Sophia Locke Measuring Mama Page

Since “Sophia Locke” isn’t a widely known public figure, the text treats the phrase as a conceptual or poetic starting point — perhaps a fictional or artistic exploration of measurement, memory, and maternal relationships.

“Because I need to remember you,” Sophia says, and the honesty hangs in the air like dust in sunlight.

“Why are you doing that?” her mother asks, amused but wary. sophia locke measuring mama

When Sophia is done, she has a notebook full of knots and numbers, a map of a body that has housed her for thirty-two years. She folds the string into a small box. She does not know yet if she will measure her mother again next year, or if this will be the last time.

It starts with something ordinary: her mother’s hand resting on the kitchen table. Sophia takes a piece of string and wraps it around her mother’s wrist — not too tight, not too loose. A pulse beats beneath the skin, thin as a moth’s wing. She marks the length with a fingernail, then ties a knot. Since “Sophia Locke” isn’t a widely known public

By the time Sophia measures the length of her mother’s gray hair — from crown to the smallest wisp at the nape — her mother is no longer asking why. She sits still, as if understanding: this is not science. This is elegy.
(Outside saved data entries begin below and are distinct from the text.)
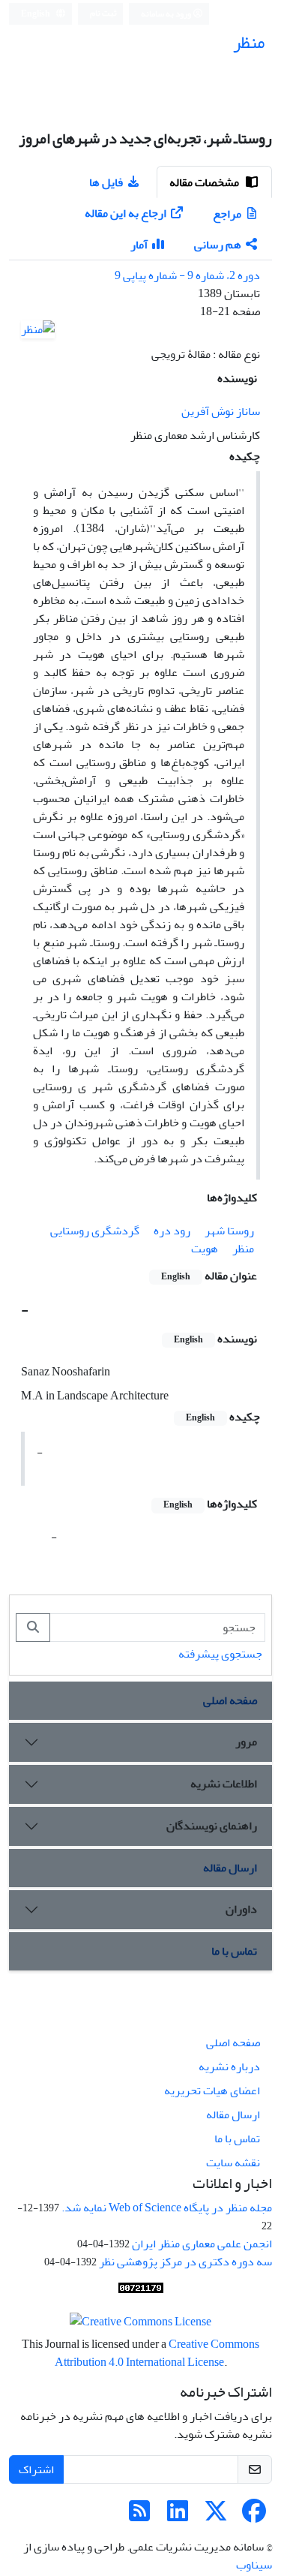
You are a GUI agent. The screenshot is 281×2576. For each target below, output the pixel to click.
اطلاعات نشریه (223, 1783)
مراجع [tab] (227, 214)
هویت (204, 1248)
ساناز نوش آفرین (220, 411)
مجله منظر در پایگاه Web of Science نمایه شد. (166, 2207)
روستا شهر (229, 1230)
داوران (241, 1909)
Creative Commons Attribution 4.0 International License (157, 2353)
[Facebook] (254, 2516)
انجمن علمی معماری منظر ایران (202, 2243)
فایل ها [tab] (106, 182)
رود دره (172, 1230)
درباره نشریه (229, 2066)
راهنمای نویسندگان (211, 1825)
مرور (246, 1741)
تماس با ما (234, 1951)
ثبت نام (103, 13)
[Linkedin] (178, 2516)
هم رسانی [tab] (217, 244)
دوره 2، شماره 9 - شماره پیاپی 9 (187, 275)
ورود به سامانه (167, 14)
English (36, 14)
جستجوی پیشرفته (220, 1654)
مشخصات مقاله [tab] (205, 182)
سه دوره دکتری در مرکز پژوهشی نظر (185, 2261)
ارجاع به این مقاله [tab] (125, 213)
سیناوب (254, 2564)
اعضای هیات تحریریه (212, 2090)
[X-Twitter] (216, 2516)
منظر (243, 1248)
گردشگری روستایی (94, 1230)
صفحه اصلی (230, 1700)
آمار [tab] (139, 244)
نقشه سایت (233, 2162)
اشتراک (36, 2469)
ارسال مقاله (230, 1867)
She measures her mother’s height next — not the height she once was, before the spine softened and the shoulders curved forward, but the height she is now: five feet and a whisper. Then the span of her shoulders, the distance from her elbow to her fingertip, the circumference of her calf. Each number feels like a line of a poem she’s writing in a language only she will read. When Sophia is done, she has a notebook

But that night, she dreams of a tape measure unspooling across a field, stretching toward a figure walking slowly away — and in the dream, the measure never runs out.